*** Extract ***

# Anyone tried to modify the AW dragstrip ?



## demether (Aug 26, 2008)

Hi, 

This product seems interesting, but anyone tried to add some timing feature too , with external timer or PC ? 


thanks :thumbsup:


----------



## rbrunne1 (Sep 22, 2007)

Welcome Back!

Check out this thread:
http://www.hobbytalk.com/bbs1/showthread.php?t=351829&highlight=game+changer


----------



## demether (Aug 26, 2008)

thanks ! 

That 's sound really, really interesting :thumbsup:

Now I have to find room to put a scale dragstrip at home. How long is it in h0 scale ?


----------



## alpink (Aug 22, 2010)

1/64 = 20 feet 7.5 inches start to finish. 
many people are running a 15 inch powered track with some run off at the end, don't know the scale.
AW has about 13 feet and the finish can be anywhere you like.
bottom line is really what you can fit and what suits your needs/wants.

*** Excerpted records ***

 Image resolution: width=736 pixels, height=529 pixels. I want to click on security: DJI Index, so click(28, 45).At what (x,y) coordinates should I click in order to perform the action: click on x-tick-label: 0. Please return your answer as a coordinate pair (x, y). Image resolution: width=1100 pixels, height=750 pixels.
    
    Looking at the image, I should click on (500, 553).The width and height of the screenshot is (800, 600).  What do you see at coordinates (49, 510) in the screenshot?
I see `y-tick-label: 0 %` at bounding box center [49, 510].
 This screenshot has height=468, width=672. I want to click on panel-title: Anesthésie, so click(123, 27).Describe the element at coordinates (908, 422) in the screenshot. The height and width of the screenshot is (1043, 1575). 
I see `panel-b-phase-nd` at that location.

***
*** Excerpted records ***

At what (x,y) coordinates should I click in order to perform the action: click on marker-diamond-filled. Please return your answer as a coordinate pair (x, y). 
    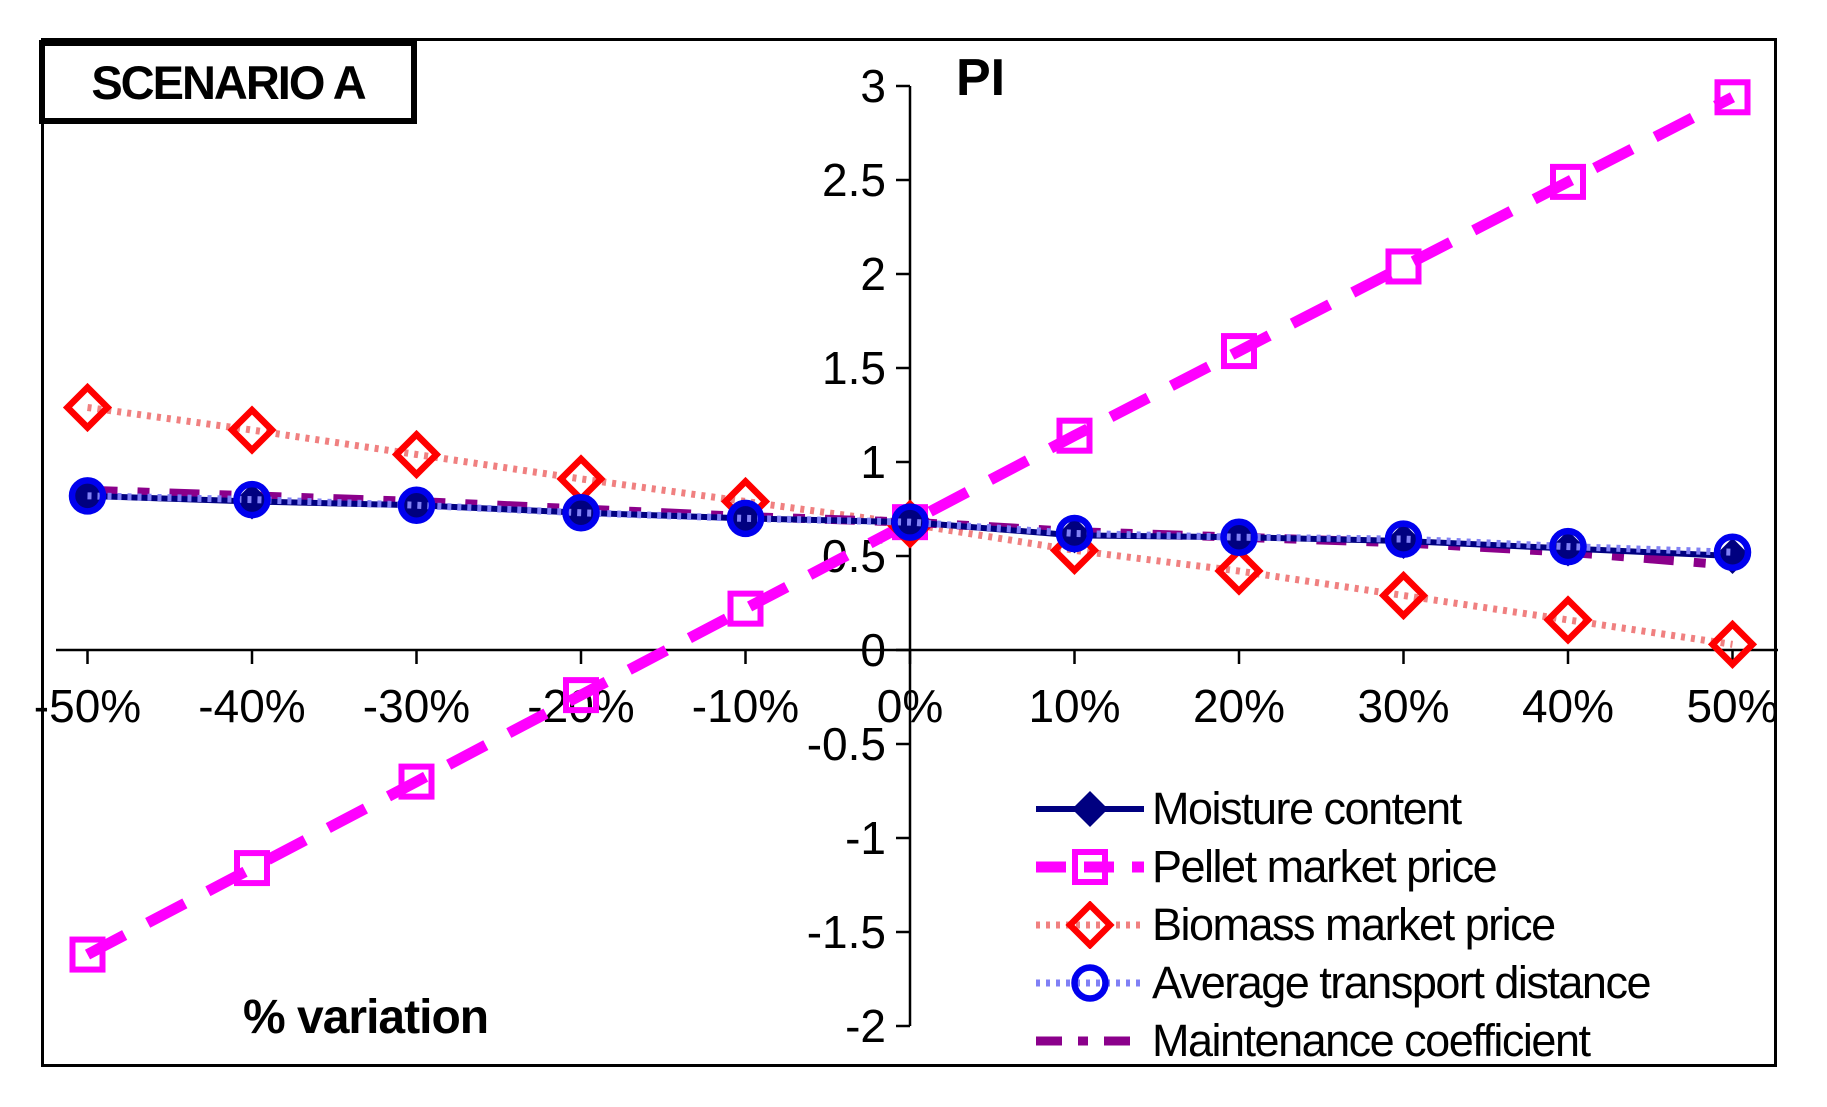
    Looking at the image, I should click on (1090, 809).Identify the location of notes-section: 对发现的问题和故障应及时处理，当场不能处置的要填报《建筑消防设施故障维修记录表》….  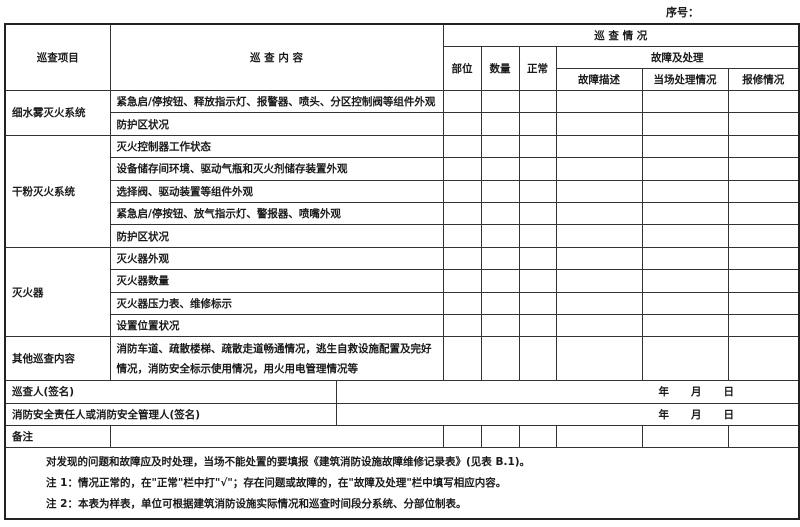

***

#### [Task description]
Answer these from the dragstrip thread:
1. What feature did demether want to add to the AW dragstrip, and with what equipment?
2. What start-to-finish length does alpink give for 1/64 scale?
3. About how many feet does AW have?
Use only the dragstrip thread to answer, not the records.

#### [Solution]
1. A timing feature, with an external timer or PC.
2. 20 feet 7.5 inches.
3. About 13 feet.